Given the popularity of the American Hardboiled Detectives that began appearing in literature of the 1920s, it was inevitable that British readers would find their own two-fisted adventurer. Created by H. C. McNeile under the pseudonym "Sapper", Bulldog Drummond had been a wealthy officer serving his Majesty during WWI. After his experiences in the trenches, he found civilian life in London more than a little boring. His answer is to take up a life of crime fighting.
Drummond came along after Sherlock Holmes and Nyland-Smith of the Fu Manchu stories, but retains many of the aspects of the British upper-crust. "Drummond... has the appearance of an English gentleman: a man who fights hard, plays hard and lives clean..." Some of this attitude is seen in the modern incarnation of Ian Fleming's James Bond; in fact Fleming acknowledged the influence of Bulldog Drummond in creating his spy.
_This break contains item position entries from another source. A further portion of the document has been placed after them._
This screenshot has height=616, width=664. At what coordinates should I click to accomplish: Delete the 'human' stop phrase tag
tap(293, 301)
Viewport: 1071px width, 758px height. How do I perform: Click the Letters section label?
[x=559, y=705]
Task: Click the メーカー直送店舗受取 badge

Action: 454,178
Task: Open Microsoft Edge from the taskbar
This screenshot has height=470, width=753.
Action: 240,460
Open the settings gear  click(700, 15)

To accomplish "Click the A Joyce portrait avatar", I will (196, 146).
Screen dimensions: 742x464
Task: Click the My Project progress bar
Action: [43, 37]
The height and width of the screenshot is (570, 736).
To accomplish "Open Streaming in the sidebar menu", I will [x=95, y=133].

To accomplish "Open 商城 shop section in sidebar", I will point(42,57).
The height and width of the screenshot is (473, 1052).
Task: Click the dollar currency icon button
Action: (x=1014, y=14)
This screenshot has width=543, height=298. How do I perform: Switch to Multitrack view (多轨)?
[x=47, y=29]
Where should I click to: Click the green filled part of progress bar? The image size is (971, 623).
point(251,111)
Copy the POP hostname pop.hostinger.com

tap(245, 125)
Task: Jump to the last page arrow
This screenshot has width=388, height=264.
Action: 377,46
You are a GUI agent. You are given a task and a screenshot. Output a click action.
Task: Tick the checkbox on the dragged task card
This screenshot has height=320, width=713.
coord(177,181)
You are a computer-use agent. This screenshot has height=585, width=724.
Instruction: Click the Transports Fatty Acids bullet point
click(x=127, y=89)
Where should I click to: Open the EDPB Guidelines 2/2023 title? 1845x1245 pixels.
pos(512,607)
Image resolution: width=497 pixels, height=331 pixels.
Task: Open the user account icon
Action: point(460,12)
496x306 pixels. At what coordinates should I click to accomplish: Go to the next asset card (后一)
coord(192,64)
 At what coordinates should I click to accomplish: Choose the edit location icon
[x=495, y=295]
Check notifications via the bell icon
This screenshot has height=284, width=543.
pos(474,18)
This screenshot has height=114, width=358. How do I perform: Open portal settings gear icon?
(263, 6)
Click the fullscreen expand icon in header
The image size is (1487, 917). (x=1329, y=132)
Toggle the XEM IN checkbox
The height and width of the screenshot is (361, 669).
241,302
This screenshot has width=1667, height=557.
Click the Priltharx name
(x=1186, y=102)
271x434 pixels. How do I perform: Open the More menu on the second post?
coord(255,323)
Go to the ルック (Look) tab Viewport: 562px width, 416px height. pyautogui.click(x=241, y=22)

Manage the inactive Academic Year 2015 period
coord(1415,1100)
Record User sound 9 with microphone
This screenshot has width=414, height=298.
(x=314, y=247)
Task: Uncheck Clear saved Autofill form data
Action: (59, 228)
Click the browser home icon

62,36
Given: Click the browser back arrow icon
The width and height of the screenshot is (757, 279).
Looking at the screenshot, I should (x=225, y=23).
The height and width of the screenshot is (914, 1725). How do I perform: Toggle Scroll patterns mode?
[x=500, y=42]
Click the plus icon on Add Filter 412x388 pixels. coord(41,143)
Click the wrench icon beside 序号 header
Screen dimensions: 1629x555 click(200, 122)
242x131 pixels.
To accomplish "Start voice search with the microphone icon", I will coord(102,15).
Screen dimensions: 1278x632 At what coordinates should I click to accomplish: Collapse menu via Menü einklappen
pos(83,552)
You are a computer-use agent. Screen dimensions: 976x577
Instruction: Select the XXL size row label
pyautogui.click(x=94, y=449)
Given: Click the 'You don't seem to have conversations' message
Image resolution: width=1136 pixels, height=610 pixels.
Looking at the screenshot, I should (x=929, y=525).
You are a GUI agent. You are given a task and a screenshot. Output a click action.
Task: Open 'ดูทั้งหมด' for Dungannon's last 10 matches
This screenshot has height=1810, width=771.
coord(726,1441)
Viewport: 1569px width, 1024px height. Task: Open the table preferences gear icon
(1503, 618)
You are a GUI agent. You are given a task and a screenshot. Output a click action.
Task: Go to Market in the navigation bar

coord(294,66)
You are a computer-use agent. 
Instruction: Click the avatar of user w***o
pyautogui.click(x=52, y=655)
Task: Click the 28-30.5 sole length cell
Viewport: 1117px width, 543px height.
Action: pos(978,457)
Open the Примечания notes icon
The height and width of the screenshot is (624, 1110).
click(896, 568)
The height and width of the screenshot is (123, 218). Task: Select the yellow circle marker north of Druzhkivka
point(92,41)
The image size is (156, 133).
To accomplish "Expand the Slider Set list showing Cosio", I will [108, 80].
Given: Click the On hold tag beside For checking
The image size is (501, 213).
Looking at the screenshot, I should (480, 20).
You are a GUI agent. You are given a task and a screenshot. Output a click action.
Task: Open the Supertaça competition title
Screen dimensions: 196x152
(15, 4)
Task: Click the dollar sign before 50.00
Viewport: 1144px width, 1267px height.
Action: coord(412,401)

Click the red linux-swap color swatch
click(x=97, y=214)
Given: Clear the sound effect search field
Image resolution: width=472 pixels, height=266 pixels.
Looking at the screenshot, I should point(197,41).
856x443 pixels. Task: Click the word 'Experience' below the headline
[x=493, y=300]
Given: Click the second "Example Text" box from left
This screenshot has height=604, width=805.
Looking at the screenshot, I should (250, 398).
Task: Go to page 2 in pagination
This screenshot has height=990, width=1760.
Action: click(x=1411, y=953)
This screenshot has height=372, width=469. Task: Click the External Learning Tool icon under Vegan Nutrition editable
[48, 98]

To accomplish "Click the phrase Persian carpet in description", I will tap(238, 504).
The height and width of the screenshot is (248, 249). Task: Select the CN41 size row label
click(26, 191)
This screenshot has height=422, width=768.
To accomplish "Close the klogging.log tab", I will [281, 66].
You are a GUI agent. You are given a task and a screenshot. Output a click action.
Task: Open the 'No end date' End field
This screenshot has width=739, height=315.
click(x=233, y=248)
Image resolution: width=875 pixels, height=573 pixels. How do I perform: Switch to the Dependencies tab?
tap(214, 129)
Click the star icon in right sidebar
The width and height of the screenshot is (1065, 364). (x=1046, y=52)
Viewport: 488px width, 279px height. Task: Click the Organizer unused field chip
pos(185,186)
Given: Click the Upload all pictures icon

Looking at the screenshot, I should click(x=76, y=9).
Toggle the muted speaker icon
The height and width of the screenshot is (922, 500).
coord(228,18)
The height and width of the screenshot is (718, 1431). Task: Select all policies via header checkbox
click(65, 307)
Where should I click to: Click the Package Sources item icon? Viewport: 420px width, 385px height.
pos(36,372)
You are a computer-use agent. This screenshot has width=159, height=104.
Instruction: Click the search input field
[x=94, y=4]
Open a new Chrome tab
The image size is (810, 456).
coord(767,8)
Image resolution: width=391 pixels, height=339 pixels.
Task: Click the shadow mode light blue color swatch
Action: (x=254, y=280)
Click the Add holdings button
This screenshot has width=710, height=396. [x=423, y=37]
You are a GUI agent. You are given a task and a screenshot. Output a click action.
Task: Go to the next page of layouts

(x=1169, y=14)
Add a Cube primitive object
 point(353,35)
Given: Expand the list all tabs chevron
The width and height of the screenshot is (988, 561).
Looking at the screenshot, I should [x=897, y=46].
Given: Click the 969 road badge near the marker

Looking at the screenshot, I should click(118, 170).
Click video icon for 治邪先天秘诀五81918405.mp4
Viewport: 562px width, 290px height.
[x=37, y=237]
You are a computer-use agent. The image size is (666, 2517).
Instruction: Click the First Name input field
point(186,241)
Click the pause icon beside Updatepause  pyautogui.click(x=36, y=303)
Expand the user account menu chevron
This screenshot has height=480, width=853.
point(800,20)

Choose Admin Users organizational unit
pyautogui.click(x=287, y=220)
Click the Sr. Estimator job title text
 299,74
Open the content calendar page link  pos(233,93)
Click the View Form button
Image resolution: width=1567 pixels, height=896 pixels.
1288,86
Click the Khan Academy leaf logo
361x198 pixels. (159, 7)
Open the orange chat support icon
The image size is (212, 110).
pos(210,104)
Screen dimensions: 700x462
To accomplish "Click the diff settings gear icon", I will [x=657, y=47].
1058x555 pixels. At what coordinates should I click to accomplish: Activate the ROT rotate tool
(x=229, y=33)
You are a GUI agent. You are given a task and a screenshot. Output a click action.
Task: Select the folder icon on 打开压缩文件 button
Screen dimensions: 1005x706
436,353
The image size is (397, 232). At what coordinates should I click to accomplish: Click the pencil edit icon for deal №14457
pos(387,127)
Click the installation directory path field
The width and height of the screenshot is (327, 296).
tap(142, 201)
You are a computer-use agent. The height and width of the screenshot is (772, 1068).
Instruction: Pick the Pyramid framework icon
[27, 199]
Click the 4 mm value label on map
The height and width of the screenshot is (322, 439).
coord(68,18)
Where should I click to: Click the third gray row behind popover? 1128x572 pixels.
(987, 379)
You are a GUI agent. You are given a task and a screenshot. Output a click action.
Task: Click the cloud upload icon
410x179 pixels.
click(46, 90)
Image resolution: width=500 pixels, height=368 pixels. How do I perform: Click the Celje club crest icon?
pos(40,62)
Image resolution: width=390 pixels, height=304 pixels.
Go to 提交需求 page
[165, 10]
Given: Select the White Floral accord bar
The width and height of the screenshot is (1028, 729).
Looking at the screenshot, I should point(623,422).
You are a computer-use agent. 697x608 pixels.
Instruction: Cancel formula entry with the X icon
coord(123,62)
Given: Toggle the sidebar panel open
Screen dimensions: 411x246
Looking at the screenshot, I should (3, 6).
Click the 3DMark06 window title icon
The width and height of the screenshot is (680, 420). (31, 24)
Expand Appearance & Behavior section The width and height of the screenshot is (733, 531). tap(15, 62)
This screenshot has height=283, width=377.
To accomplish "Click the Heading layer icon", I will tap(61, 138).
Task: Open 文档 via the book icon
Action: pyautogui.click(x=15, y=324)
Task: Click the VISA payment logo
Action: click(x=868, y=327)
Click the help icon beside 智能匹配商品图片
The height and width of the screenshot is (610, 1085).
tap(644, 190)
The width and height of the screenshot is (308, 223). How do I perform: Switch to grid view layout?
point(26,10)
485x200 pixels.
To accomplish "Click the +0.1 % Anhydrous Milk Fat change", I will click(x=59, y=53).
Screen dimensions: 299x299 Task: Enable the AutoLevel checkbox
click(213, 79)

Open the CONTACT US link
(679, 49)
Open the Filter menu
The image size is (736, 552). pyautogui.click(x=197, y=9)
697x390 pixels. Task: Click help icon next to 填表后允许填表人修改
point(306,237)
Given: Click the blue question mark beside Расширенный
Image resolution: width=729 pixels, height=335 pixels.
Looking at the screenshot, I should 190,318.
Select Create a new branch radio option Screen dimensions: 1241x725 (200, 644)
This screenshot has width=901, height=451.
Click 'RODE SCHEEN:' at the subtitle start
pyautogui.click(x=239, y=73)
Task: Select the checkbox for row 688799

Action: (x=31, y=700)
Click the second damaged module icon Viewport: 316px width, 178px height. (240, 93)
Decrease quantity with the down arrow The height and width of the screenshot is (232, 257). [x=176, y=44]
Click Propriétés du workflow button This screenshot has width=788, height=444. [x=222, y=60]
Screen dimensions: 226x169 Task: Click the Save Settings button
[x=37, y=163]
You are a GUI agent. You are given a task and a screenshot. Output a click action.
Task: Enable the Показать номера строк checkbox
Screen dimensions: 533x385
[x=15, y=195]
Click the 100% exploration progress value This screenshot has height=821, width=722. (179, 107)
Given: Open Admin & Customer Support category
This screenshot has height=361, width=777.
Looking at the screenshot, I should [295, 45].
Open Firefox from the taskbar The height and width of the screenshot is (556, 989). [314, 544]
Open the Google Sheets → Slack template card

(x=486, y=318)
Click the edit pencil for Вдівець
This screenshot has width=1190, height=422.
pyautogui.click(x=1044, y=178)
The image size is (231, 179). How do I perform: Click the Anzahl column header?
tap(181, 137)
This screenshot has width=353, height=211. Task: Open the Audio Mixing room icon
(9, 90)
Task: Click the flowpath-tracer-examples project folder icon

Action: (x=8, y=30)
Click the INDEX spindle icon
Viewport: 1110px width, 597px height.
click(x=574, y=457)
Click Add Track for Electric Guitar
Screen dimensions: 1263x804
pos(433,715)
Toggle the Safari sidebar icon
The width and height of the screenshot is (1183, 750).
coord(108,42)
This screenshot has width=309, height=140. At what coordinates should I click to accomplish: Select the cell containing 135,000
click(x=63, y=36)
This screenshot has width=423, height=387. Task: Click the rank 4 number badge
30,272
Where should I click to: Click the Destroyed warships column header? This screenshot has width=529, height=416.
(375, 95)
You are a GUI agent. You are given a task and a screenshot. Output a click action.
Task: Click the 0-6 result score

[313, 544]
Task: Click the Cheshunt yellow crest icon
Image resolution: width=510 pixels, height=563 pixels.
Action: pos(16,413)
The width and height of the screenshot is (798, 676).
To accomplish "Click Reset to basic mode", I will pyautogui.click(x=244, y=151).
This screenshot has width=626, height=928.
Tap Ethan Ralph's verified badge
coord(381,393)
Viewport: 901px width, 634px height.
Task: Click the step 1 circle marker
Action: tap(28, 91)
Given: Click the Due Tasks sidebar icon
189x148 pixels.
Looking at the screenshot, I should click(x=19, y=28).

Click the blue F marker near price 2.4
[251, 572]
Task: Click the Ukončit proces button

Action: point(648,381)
Bulldog Drummond was in fact based largely on the exploits of NcNeile's friend Gerard Fairlie, who took up writing the Drummond stories after McNeile's death. The character was a natural adaptation to the silver screen, appearing in nearly two dozen films, and played twice by Ronald Colman.
Beginning in 1941, the Mutual Network moved the no-nonsense crime fighter to the States, apparently basing him in New York. He is still very British, and accompanied by his "Gentleman's Gentleman" Denny. Drummond and Denny regularly mix it up with underworld elements, but the writers never forget that WWII is never far from the audience's minds, even including atomic issues in some of the post war episodes.
Bulldog Drummond maybe a foreigner, but in his way he is every bit as much an American as another great Mutual foreigner, Superman. And just as much in the way of bad guys!